• **MATERIAL PROVIDED**:
_ _ _
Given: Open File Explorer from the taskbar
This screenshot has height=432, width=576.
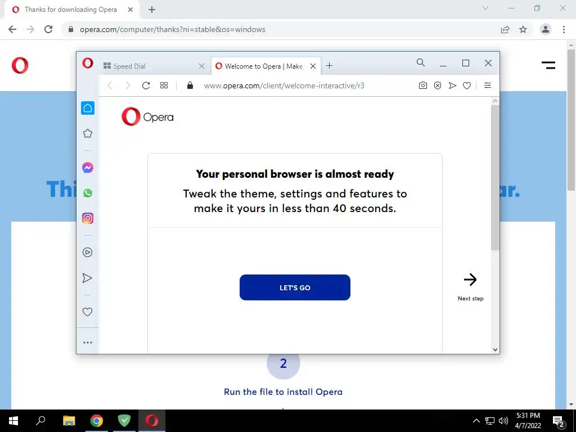Looking at the screenshot, I should [x=69, y=421].
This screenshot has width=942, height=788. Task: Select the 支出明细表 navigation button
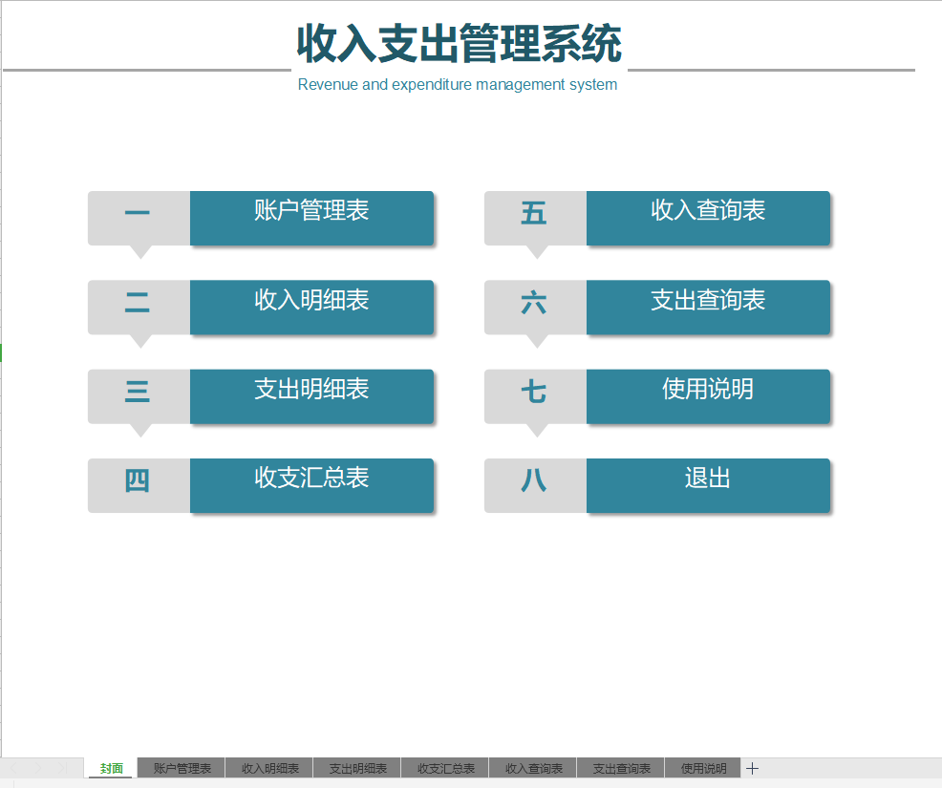[312, 396]
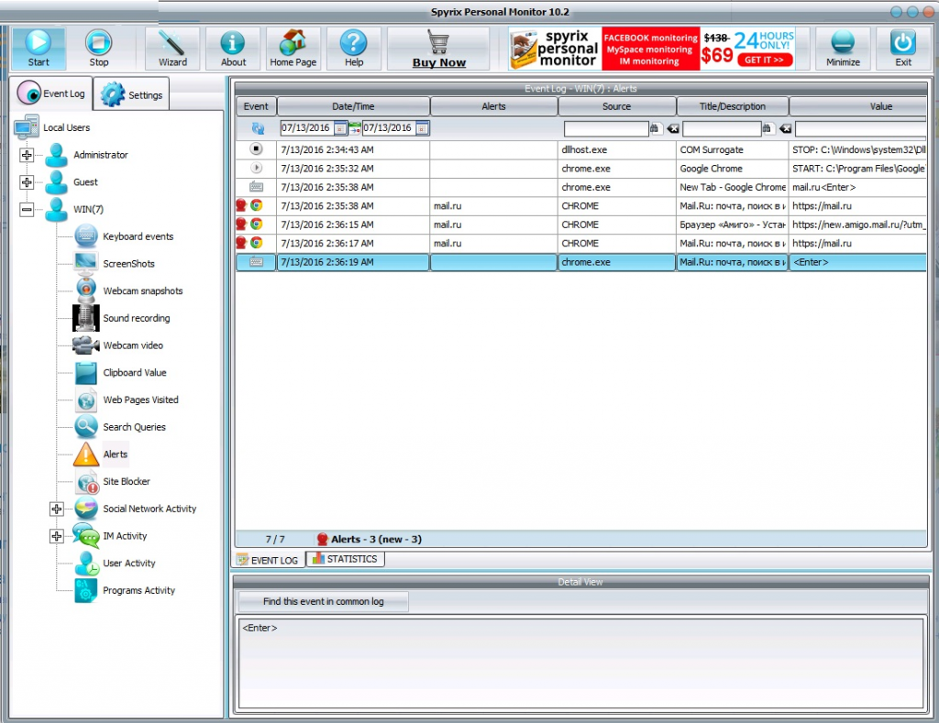The width and height of the screenshot is (939, 723).
Task: Open Help from the toolbar
Action: tap(353, 49)
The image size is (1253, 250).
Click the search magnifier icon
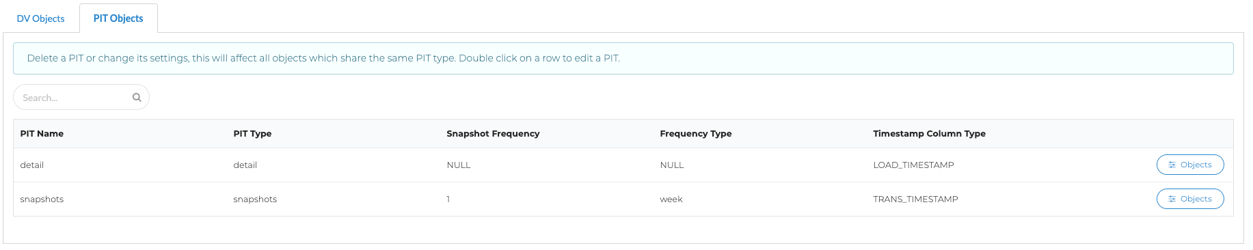click(x=137, y=98)
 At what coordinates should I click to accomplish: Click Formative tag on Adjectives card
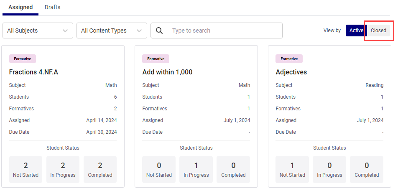coord(289,59)
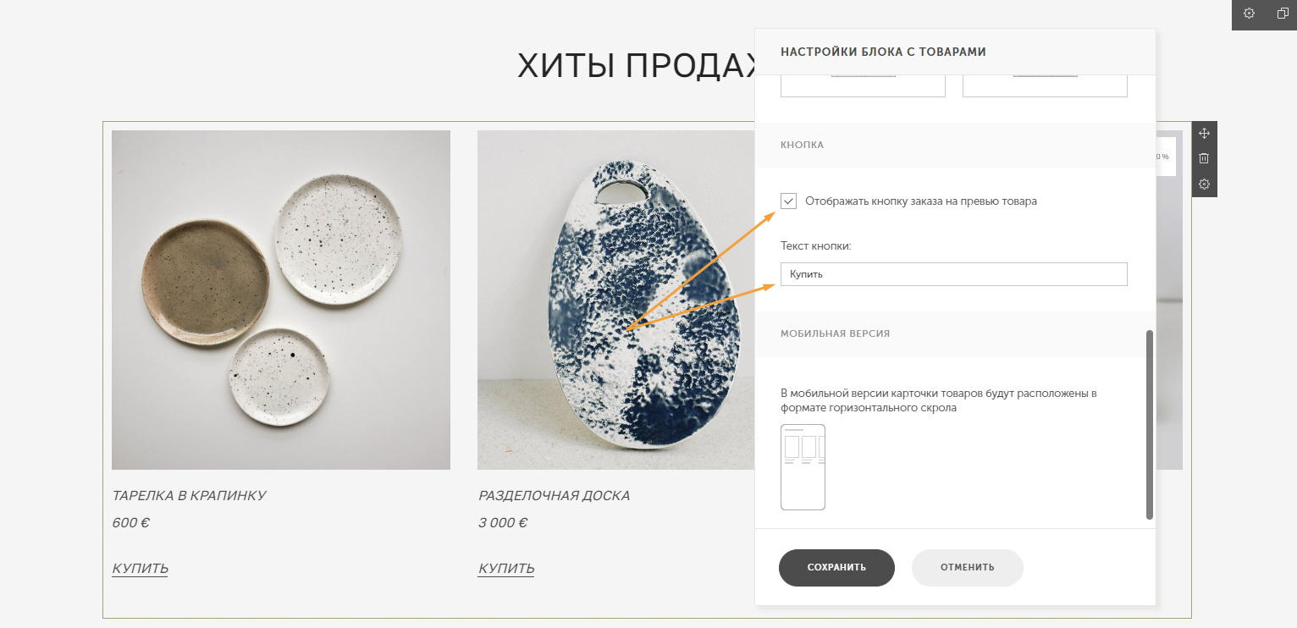Click the page settings gear icon in top bar
Image resolution: width=1297 pixels, height=628 pixels.
point(1249,14)
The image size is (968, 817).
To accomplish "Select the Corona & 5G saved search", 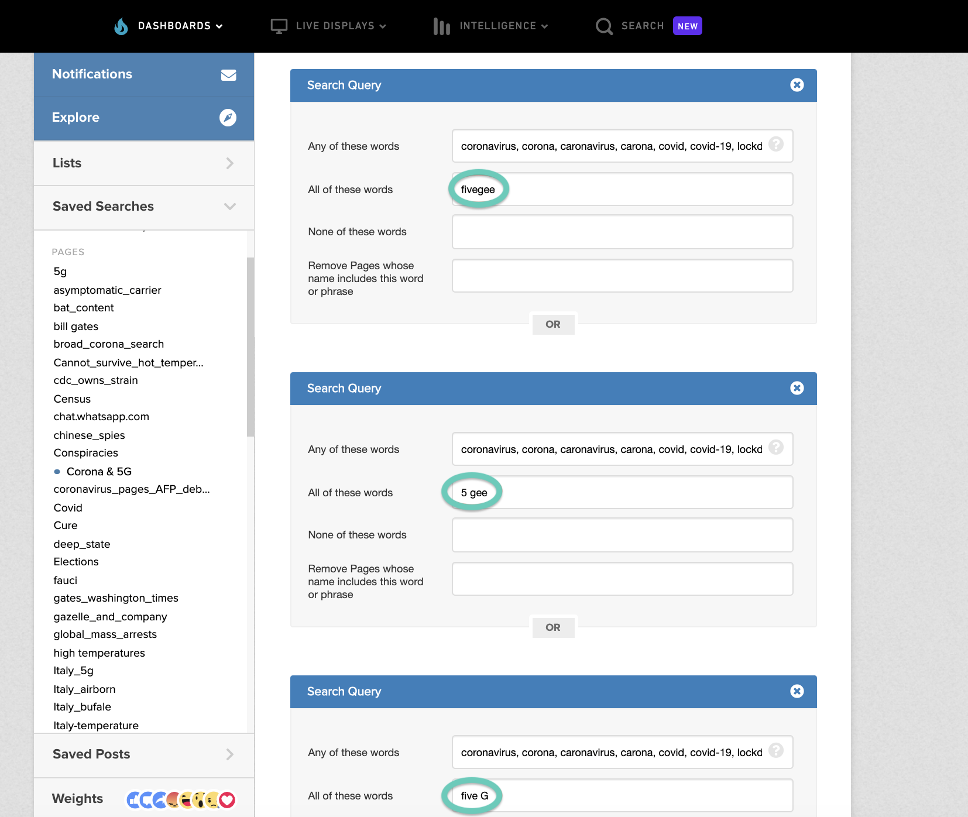I will (x=99, y=472).
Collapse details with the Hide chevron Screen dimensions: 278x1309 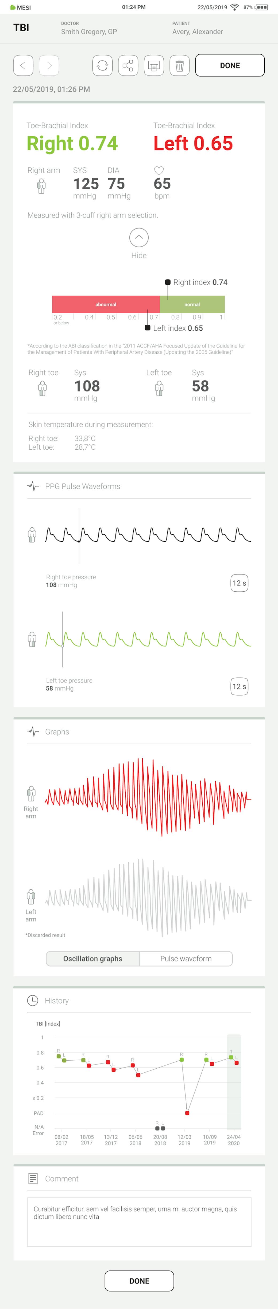coord(138,238)
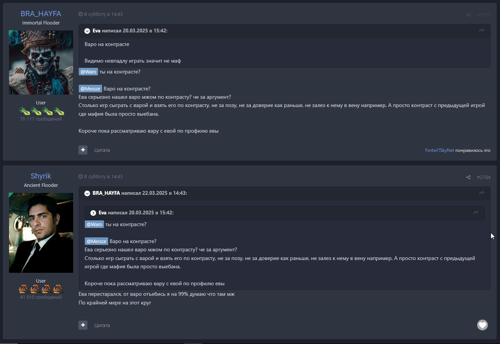Click share icon on post #2784
The image size is (500, 344).
[468, 177]
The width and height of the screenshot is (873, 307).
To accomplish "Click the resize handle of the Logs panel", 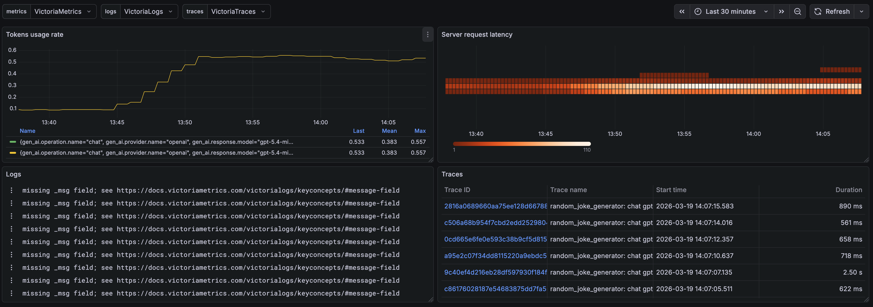I will [431, 300].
_ _ _
• **YOUR INSTRUCTIONS**:
Restate the lines above from the one containing "The image size is (1253, 250)." through the one containing "The image size is (968, 817).", inclusive, exactly and without pictures.

• **RESPONSE AREA**:
The image size is (1253, 250).
Click the search magnifier icon
click(x=137, y=98)
 At what coordinates should I click to accomplish: Click Formative tag on Adjectives card
coord(289,59)
Click the page settings gear icon in top bar
Image resolution: width=1297 pixels, height=628 pixels.
point(1249,14)
The image size is (968, 817).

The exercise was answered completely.